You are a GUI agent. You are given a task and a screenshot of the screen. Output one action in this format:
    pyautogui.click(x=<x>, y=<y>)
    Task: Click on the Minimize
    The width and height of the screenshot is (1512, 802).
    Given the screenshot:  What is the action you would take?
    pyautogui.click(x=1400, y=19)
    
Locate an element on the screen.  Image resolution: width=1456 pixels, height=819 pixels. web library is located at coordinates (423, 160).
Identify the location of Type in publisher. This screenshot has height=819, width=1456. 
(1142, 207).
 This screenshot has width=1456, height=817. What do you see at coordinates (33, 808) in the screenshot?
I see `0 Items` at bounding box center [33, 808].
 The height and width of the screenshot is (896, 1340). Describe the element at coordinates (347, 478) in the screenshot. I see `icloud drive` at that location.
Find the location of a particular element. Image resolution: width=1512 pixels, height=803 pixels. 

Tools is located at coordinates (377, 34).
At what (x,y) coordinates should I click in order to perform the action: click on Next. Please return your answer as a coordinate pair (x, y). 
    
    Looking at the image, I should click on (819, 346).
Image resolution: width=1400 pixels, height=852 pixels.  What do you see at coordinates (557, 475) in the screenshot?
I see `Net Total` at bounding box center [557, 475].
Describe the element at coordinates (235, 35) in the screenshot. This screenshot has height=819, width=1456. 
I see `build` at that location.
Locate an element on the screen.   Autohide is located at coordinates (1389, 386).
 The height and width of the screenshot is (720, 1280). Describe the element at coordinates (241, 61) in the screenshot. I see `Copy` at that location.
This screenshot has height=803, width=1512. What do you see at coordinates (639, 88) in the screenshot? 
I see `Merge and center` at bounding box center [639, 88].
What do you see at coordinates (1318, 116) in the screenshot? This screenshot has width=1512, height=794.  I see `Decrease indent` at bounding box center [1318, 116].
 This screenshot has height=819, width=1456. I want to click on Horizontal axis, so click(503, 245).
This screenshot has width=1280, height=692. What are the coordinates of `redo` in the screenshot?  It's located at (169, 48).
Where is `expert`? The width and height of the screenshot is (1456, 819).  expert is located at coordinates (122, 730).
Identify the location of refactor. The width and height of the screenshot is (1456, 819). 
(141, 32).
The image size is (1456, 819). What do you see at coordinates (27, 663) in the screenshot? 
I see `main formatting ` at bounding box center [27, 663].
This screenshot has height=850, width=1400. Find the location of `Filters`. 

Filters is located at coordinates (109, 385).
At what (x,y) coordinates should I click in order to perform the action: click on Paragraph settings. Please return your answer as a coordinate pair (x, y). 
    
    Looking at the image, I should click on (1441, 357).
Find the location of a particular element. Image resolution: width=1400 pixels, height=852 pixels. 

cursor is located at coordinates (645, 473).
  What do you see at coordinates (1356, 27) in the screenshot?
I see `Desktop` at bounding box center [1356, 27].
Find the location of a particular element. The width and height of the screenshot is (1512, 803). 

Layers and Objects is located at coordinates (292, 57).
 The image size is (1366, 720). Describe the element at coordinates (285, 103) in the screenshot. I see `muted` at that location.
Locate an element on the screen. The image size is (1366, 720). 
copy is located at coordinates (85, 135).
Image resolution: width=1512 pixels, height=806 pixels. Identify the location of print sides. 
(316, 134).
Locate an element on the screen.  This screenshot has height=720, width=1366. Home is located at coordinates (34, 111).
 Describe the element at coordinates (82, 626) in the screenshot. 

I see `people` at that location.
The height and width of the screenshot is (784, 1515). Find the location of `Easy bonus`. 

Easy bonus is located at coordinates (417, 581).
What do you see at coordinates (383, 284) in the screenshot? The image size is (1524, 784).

** Task directions **
Rewrite the listing above so that every "Locate an element on the screen" becomes "Find an element on the screen", with nothing else changed.

** Correct result **
You are a GUI agent. You are given a task and a screenshot of the screen. Output one action in this format:
    pyautogui.click(x=<x>, y=<y>)
    Task: Click on the Minimize
    The width and height of the screenshot is (1512, 802).
    Given the screenshot:  What is the action you would take?
    pyautogui.click(x=1400, y=19)
    
Find an element on the screen.  Image resolution: width=1456 pixels, height=819 pixels. web library is located at coordinates (423, 160).
Identify the location of Type in publisher. This screenshot has height=819, width=1456. 
(1142, 207).
 This screenshot has width=1456, height=817. What do you see at coordinates (33, 808) in the screenshot?
I see `0 Items` at bounding box center [33, 808].
 The height and width of the screenshot is (896, 1340). Describe the element at coordinates (347, 478) in the screenshot. I see `icloud drive` at that location.
Find the location of a particular element. Image resolution: width=1512 pixels, height=803 pixels. 

Tools is located at coordinates (377, 34).
At what (x,y) coordinates should I click in order to perform the action: click on Next. Please return your answer as a coordinate pair (x, y). 
    
    Looking at the image, I should click on (819, 346).
Image resolution: width=1400 pixels, height=852 pixels.  What do you see at coordinates (557, 475) in the screenshot?
I see `Net Total` at bounding box center [557, 475].
Describe the element at coordinates (235, 35) in the screenshot. This screenshot has height=819, width=1456. 
I see `build` at that location.
Find an element on the screen.   Autohide is located at coordinates (1389, 386).
 The height and width of the screenshot is (720, 1280). Describe the element at coordinates (241, 61) in the screenshot. I see `Copy` at that location.
This screenshot has height=803, width=1512. What do you see at coordinates (639, 88) in the screenshot? 
I see `Merge and center` at bounding box center [639, 88].
What do you see at coordinates (1318, 116) in the screenshot? This screenshot has width=1512, height=794.  I see `Decrease indent` at bounding box center [1318, 116].
 This screenshot has height=819, width=1456. I want to click on Horizontal axis, so click(503, 245).
This screenshot has width=1280, height=692. What are the coordinates of `redo` in the screenshot?  It's located at (169, 48).
Where is `expert`? The width and height of the screenshot is (1456, 819).  expert is located at coordinates (122, 730).
Identify the location of refactor. The width and height of the screenshot is (1456, 819). 
(141, 32).
The image size is (1456, 819). What do you see at coordinates (27, 663) in the screenshot? 
I see `main formatting ` at bounding box center [27, 663].
This screenshot has height=850, width=1400. Find the location of `Filters`. 

Filters is located at coordinates (109, 385).
At what (x,y) coordinates should I click in order to perform the action: click on Paragraph settings. Please return your answer as a coordinate pair (x, y). 
    
    Looking at the image, I should click on (1441, 357).
Find the location of a particular element. Image resolution: width=1400 pixels, height=852 pixels. 

cursor is located at coordinates (645, 473).
  What do you see at coordinates (1356, 27) in the screenshot?
I see `Desktop` at bounding box center [1356, 27].
Find the location of a particular element. The width and height of the screenshot is (1512, 803). 

Layers and Objects is located at coordinates (292, 57).
 The image size is (1366, 720). Describe the element at coordinates (285, 103) in the screenshot. I see `muted` at that location.
Find an element on the screen. The image size is (1366, 720). 
copy is located at coordinates (85, 135).
Image resolution: width=1512 pixels, height=806 pixels. Identify the location of print sides. 
(316, 134).
Find an element on the screen.  This screenshot has height=720, width=1366. Home is located at coordinates (34, 111).
 Describe the element at coordinates (82, 626) in the screenshot. 

I see `people` at that location.
The height and width of the screenshot is (784, 1515). Find the location of `Easy bonus`. 

Easy bonus is located at coordinates (417, 581).
What do you see at coordinates (383, 284) in the screenshot? The image size is (1524, 784).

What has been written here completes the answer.